As The Ringer’s Danny Kelly so excellently broke down in September, Bell is the type of pass catcher who can unlock a team’s entire aerial attack, even as a running back. Asking a linebacker to stick with him on option routes out of the backfield is a clear no-win proposition for a defense. The same understanding of angles that makes Bell such an elusive runner also makes him impossible to check as a receiver when he’s given even a tiny bit of room to operate.
That’s only the starting point of Bell’s value in the passing game, though. In the Pittsburgh offense, coordinator Todd Haley is willing to use Bell as a full-fledged receiver. That can mean running slants out of the backfield against outmatched linebackers, but it can also mean running go routes that rival what most wideouts can do. When I checked the numbers about Bell’s usage in the passing game this fall, I had to make sure that my computer — and my eyesight — was working.

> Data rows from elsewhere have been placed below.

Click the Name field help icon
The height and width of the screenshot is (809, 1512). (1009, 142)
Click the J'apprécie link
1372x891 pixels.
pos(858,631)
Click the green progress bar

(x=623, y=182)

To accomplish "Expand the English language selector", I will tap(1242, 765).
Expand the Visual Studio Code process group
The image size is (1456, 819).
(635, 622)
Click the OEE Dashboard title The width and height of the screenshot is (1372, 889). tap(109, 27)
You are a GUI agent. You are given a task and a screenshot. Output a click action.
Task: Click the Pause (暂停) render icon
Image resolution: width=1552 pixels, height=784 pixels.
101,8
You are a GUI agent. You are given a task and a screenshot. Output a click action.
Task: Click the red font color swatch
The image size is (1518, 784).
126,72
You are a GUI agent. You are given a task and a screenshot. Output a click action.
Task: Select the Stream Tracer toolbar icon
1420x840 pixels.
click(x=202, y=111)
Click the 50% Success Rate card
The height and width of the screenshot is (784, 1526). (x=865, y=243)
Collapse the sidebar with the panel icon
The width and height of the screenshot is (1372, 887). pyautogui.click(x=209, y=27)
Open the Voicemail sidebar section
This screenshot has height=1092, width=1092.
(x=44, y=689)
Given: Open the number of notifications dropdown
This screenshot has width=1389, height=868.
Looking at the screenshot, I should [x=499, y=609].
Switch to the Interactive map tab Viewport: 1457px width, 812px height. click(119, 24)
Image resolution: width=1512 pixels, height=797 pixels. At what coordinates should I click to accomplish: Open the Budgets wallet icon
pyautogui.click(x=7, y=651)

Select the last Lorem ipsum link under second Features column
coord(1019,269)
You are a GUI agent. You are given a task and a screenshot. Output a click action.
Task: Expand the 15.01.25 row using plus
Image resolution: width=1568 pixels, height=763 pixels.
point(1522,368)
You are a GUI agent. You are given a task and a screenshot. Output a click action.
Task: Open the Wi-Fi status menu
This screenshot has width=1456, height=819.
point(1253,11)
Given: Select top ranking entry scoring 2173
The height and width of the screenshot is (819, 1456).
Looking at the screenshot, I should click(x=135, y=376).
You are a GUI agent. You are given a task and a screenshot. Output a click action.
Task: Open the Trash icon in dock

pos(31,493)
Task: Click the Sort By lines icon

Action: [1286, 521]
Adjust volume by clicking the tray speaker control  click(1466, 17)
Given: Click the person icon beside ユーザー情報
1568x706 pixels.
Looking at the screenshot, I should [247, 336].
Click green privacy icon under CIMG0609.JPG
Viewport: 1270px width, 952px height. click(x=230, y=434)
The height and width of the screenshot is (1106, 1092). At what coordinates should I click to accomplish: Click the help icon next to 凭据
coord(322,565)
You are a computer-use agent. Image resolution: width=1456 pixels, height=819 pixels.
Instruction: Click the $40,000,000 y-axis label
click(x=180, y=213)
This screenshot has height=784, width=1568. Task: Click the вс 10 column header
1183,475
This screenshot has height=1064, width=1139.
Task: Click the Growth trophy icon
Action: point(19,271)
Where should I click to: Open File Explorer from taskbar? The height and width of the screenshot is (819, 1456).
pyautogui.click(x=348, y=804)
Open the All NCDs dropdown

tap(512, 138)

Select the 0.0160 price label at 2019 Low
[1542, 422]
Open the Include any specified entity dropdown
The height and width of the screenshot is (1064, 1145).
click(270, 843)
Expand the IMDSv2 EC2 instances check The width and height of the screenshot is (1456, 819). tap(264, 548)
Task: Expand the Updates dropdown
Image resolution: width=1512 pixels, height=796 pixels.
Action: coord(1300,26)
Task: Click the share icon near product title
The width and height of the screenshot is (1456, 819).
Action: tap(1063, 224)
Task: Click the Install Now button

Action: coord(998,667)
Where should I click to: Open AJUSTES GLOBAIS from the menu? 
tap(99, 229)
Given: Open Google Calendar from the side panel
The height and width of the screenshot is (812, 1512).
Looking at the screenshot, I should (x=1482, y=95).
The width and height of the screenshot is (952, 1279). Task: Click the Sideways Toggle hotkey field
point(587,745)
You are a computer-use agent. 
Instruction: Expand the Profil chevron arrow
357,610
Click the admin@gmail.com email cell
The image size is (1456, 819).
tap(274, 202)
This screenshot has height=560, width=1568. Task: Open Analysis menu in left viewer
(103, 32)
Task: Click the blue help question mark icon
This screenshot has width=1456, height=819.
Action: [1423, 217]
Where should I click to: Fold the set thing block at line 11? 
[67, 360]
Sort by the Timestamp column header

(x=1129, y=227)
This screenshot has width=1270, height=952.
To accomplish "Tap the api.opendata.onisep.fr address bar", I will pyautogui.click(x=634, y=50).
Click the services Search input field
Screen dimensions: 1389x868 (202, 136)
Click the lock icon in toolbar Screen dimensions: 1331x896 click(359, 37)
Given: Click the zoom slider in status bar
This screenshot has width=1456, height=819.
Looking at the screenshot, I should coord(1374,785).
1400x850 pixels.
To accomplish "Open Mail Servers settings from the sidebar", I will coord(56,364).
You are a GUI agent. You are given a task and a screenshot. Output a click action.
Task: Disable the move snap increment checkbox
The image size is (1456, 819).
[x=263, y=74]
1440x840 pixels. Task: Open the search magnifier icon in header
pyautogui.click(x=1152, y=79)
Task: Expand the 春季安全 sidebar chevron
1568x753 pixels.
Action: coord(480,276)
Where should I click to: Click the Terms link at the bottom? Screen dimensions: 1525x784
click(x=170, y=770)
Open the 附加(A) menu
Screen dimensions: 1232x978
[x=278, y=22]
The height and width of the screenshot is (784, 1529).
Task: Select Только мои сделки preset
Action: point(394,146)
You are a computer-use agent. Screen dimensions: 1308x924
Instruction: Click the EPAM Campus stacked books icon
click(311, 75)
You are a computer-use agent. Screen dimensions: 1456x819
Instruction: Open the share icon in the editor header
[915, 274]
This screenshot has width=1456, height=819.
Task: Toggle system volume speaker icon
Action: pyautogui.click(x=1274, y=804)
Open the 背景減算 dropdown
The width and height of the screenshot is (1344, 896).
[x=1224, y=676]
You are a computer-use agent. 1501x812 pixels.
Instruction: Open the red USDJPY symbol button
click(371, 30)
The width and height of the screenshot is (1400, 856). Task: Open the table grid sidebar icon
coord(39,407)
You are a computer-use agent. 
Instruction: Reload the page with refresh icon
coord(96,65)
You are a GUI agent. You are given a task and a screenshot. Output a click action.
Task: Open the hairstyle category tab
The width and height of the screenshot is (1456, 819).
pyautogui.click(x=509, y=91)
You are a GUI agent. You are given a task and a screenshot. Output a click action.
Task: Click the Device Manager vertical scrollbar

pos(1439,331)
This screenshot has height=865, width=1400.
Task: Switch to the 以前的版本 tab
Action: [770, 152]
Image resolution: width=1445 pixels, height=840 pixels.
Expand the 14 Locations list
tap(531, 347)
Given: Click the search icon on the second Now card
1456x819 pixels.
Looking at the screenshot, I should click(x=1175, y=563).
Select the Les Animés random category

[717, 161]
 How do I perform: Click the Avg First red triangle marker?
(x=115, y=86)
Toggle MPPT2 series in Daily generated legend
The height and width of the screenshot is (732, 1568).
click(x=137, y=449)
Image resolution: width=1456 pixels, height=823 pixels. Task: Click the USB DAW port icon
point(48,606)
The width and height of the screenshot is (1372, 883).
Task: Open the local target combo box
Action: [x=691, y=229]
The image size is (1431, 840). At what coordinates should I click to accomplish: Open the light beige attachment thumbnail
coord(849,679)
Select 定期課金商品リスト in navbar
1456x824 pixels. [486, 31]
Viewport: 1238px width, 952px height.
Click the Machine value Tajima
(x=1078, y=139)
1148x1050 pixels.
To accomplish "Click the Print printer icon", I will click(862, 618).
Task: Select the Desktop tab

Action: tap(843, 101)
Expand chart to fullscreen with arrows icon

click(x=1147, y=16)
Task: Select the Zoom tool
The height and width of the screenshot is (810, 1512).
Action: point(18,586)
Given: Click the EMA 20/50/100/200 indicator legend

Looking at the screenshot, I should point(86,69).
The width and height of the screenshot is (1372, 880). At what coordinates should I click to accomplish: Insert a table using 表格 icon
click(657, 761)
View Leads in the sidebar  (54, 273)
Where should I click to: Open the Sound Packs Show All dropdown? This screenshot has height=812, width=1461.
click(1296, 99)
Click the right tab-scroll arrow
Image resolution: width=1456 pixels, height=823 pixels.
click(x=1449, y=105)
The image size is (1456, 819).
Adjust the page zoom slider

Through four games since returning from his suspension, Bell has been targeted 37 times. That’s a 148-target pace over a 16-game season. Compared to some of the force-feeding we’ve seen in recent years with players like Julio Jones and Antonio Brown, that might not seem like a whole lot. Yet for a running back, it’s historic. Since targets started being tracked as a stat in 1992, the single-season record for a running back is 137, set by Tomlinson in 2003. Bell’s average of 9.3 targets per game is a level of passing-game involvement we haven’t seen in the past quarter century, and considering he’s ninth in receiving DVOA among running backs despite that volume, it isn’t likely to drop off.
Even with his excellence in the passing game, the best part about Bell is what he can do while lined up 5 yards deep and taking handoffs. When we fully realize the possibilities of virtual reality, I want the option to see football the way Bell does. No back in the league has better vision, and it allows Bell to exploit openings that other running backs wouldn’t even consider. Bell’s greatest strength is that he’s never in a hurry; it means that any play where his blocking can come together does.
Bell’s knack for anticipating where and why a hole will open is unparalleled, but it isn’t the extent of his foresight. He has an uncanny ability to understand how defenders are moving and how he can take advantage.
The above play, from the Steelers’ 27–16 loss to the Patriots last Sunday, should be a 2-yard gain at most. For Bell, three cuts and six broken ankles later, it’s a 12-yard gain and a Pittsburgh first down. Bell may not be the threat that Elliott or Johnson are to rip off a 60-yard score, but no back in football is better at turning a play that looks DOA into a double-digit gain.
He conjures first downs unlike anyone else in the league, and as opposed to Johnson, he does it by way of quiet genius instead of superhuman power. Johnson and Elliott will likely be superstars for years to come, but as of now, they still have some work to do if they want to unseat Bell as the league’s premier young running back. No one affects the game more substantially and in more ways from that position — a fact that Bell’s agents are sure to mention when he hits free agency next spring.